111 Gründe, Boxen zu lieben
Von fliegenden Fäusten, menschlichen Dramen im Ring und der Poesie des Kämpfens
von Frank NussbückerBei keinem anderen Sport scheiden sich derart die Geister wie beim Boxen. Höchste Kunst, Verdichtung des menschlichen Überlebenskampfs sagen die einen, brutale Prügelei und mieses Geschäft die anderen.

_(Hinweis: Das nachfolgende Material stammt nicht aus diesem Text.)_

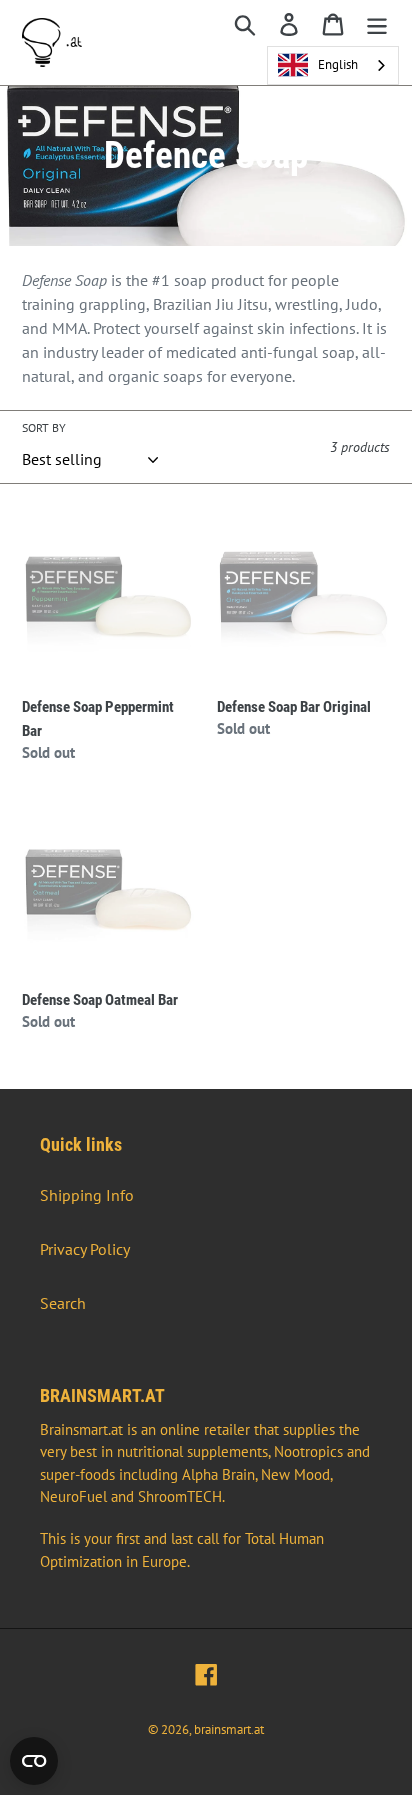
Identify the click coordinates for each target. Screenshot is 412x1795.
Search (63, 1303)
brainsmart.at (229, 1729)
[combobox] (333, 65)
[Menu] (377, 23)
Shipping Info (87, 1195)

Für einige wenige ist Boxen die Fahrkarte aus Armut und Erniedrigung zu Ruhm und Reichtum, für andere ein Trip ganz ohne Drogen, für viele eine ganz normale Arbeit.
Zahllose Künstler aller Couleur erliegen seit jeher dem magischen Reiz des grell erleuchteten Rings, in dem zwei Menschen einander alles abverlangen, was ihre Körper, Herzen und Seelen in die Waagschale zu werfen haben. Kaum etwas erzählt mehr über den Zustand einer Gesellschaft als die Berichterstattung aus dem Boxring.
Boxen ist, erfuhr der Autor am eigenen Leib, die intensivste Unterhaltung, die zwei Menschen miteinander führen können.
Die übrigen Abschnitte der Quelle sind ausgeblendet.